**Registros del ejercicio**
::::::::::
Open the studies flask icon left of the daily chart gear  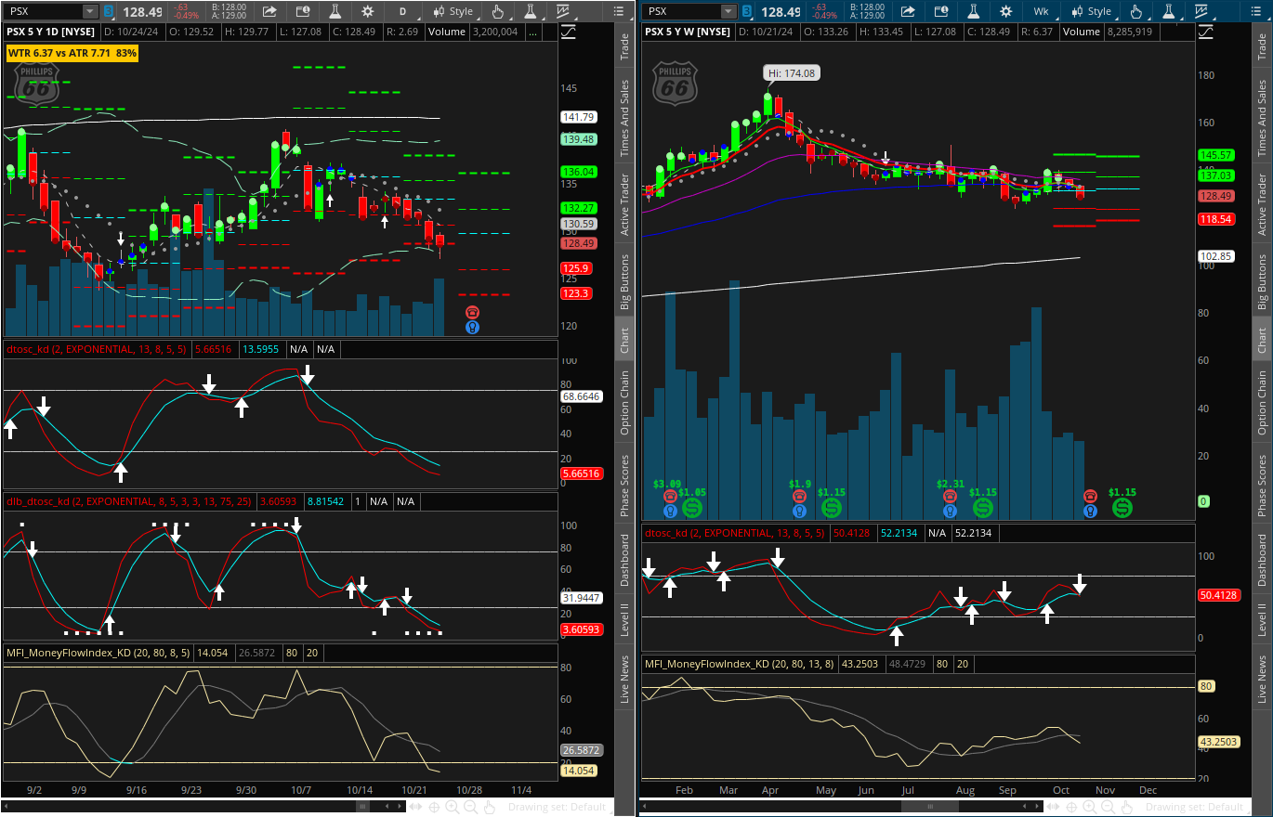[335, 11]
::::::::::
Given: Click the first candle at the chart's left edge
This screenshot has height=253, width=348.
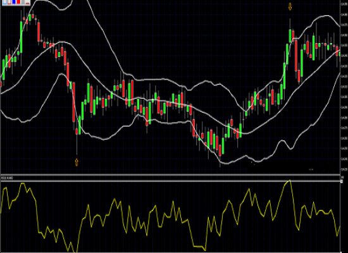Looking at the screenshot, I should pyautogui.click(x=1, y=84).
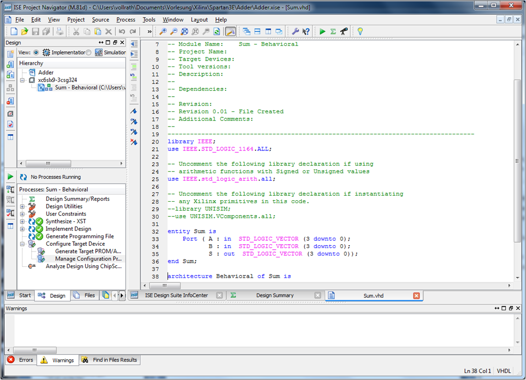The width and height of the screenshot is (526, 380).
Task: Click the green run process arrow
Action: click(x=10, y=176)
::::::::::
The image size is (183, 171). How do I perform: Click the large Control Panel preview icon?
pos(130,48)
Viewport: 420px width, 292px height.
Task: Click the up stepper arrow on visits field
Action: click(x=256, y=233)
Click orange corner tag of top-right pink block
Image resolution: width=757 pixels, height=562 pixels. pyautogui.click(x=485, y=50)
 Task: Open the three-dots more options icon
::::::::::
**Instrucciones a seguir**
Actualiza el tramo que empieza en la línea que contiene "Click orange corner" y termina en la que contiene "Task: Open the three-dots more options icon", ambas incluidas, cambiando "pink" por "purple" sin tocar nada más.

**Ejercicio resuelto**
Click orange corner tag of top-right purple block
Image resolution: width=757 pixels, height=562 pixels. pyautogui.click(x=485, y=50)
 Task: Open the three-dots more options icon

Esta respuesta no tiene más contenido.